## TRECHO CITADO
------------------------------------------------------------------------
São Paulo, sábado, 13 de setembro de 2008

Texto Anterior | Próximo Texto | Índice

Fila do gás em Santa Cruz alimenta insatisfação popular e crise política

LAURA CAPRIGLIONE
ENVIADA ESPECIAL A SANTA CRUZ DE LA SIERRA (BOLÍVIA)

Cerca de 580 bujões de gás enfileiravam-se ontem logo pela manhã em um posto de distribuição da Companhia Servigás, um atrás do outro, na avenida Santos Dumont, próximo ao centro de Santa Cruz. Ao lado de cada um e ao longo de três quarteirões, o representante de uma família que já não sabia se conseguiria cozinhar o almoço.
Há uma semana, Santa Cruz recebia 305 toneladas de gás engarrafado por dia, para abastecer todo o consumo doméstico. Hoje, recebe 286 toneladas, uma "quebra" de pouco mais de 8%, segundo informações da principal distribuidora privada de Santa Cruz.
------------------------------------------------------------------------
## LINHAS DE DADOS
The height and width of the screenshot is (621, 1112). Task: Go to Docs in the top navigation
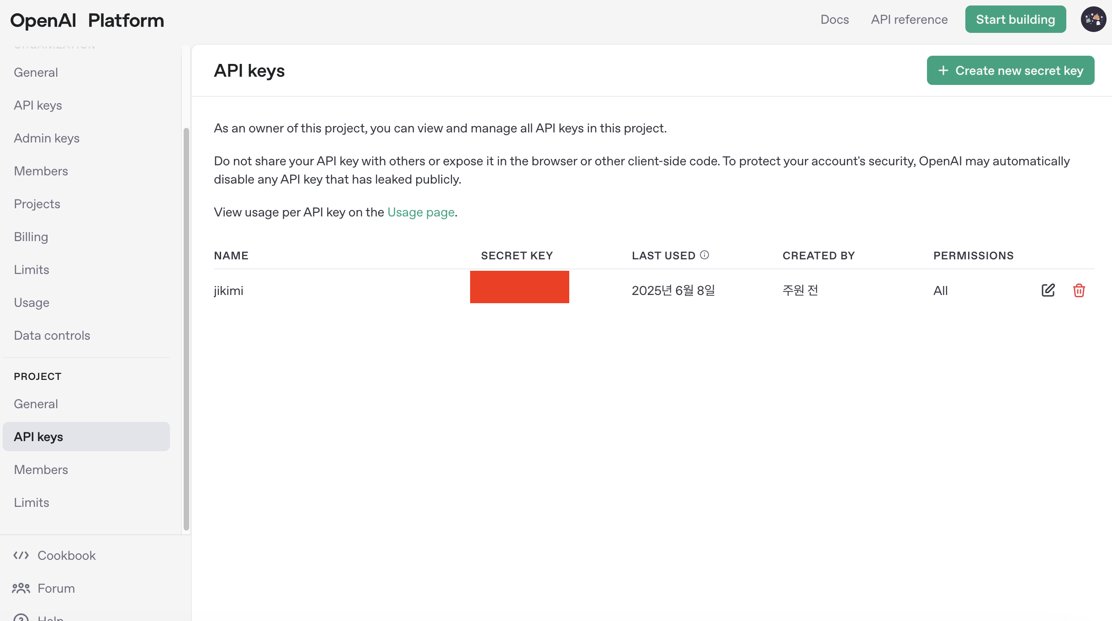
------------------------------------------------------------------------
## TAREFAS
a: De acordo com a reportagem sobre a fila do gás em Santa Cruz, quantos bujões estavam enfileirados pela manhã no posto de distribuição da Companhia Servigás?
b: Reescreva de forma mais breve o parágrafo do trecho citado que começa com "Há uma semana, Santa Cruz recebia", mantendo seus fatos principais.
A listagem não tem nenhum papel nesta atividade.

## RESPOSTAS
a: Cerca de 580 bujões.

b: Segundo a principal distribuidora privada de Santa Cruz, o gás engarrafado destinado ao consumo doméstico caiu de 305 toneladas diárias, há uma semana, para 286 toneladas hoje, uma quebra de pouco mais de 8%.